## Brano proposto
————————

TIRANNIDE indistintamente appellare si debbe ogni qualunque governo, in cui chi è preposto alla esecuzion delle leggi, può farle, distruggerle, infrangerle, interpretarle, impedirle, sospenderle; od anche soltanto deluderle, con sicurezza d'impunità. E quindi, o questo infrangi-legge sia ereditario, o sia elettivo; usurpatore, o legittimo; buono, o tristo; uno, o molti; a ogni modo, chiunque ha una forza effettiva, che basti a ciò fare, è tiranno; ogni società, che lo ammette, è tirannide; ogni popolo, che lo sopporta, è schiavo.

Vittorio Alfieri
(1790)


venerdì 17 settembre 2010

Da leggere: Nico Orengo, Il salto dell'acciuga



Ci sono libri che non invecchiano, che come i buoni vini acquistano col tempo sapore e aroma, che reggono alla prova decisiva di una seconda lettura. E' il caso de Il salto dell'acciuga di Nico Orengo, un viaggio dalla Liguria al Piemonte lungo le vie del sale al seguito degli acciugai della Val Maira, di cui proponiamo una pagina e il risvolto di copertina.


Nico Orengo

La bagna caoda



Da tempo Vasco voleva portarmi verso Cuneo a cercare un acciugaio che da ragazzo girava i paesi con la bicicletta e il suo barattolone legato al portapacchi, dietro al sellino.
- Prima, - gli ho chiesto, - fammi vedere come si fa una bagna caoda.

————————

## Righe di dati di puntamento

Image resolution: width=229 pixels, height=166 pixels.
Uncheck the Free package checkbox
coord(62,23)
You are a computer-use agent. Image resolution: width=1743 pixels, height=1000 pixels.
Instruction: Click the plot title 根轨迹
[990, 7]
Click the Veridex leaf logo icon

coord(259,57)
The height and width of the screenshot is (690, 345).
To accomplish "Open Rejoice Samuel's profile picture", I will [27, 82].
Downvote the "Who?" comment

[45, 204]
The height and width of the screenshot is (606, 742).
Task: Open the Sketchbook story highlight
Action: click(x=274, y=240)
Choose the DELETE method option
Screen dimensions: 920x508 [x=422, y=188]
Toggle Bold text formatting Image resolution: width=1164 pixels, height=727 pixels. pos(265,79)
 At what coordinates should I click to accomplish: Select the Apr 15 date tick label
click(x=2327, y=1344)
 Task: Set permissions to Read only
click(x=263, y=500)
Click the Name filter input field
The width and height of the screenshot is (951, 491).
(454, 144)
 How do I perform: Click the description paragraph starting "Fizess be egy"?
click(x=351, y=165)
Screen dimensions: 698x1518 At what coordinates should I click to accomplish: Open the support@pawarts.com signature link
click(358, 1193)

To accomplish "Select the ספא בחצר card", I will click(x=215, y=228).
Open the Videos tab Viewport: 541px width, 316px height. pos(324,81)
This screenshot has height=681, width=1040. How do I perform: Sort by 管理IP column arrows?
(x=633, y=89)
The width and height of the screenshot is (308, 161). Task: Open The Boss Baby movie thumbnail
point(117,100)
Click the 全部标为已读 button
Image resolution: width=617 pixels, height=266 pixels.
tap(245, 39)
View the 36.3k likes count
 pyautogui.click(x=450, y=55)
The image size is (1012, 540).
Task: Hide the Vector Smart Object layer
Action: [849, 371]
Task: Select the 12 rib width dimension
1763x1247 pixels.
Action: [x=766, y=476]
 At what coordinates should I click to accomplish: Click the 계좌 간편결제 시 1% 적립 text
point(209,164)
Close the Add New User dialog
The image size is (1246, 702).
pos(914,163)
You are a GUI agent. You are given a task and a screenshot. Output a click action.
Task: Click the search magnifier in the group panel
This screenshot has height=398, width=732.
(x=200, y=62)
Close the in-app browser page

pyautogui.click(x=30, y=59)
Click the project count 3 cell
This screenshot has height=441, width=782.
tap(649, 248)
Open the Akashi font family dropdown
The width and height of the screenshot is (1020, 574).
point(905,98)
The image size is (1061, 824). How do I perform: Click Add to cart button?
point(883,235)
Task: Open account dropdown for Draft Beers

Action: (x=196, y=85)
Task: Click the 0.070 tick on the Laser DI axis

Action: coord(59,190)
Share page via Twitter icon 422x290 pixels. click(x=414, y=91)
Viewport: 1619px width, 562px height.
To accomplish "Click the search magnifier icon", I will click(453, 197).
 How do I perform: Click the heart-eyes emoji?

————————

## Esercizi da svolgere
1: Secondo il brano, da quale regione a quale regione porta il viaggio raccontato nel Salto dell'acciuga?
2: Ripeti parola per parola il pezzo del brano da "Ci sono libri" a "risvolto di copertina.".
Il materiale non ha nessun legame con il brano.

## Risultati attesi
1: Dalla Liguria al Piemonte, lungo le vie del sale.

2:
Ci sono libri che non invecchiano, che come i buoni vini acquistano col tempo sapore e aroma, che reggono alla prova decisiva di una seconda lettura. E' il caso de Il salto dell'acciuga di Nico Orengo, un viaggio dalla Liguria al Piemonte lungo le vie del sale al seguito degli acciugai della Val Maira, di cui proponiamo una pagina e il risvolto di copertina.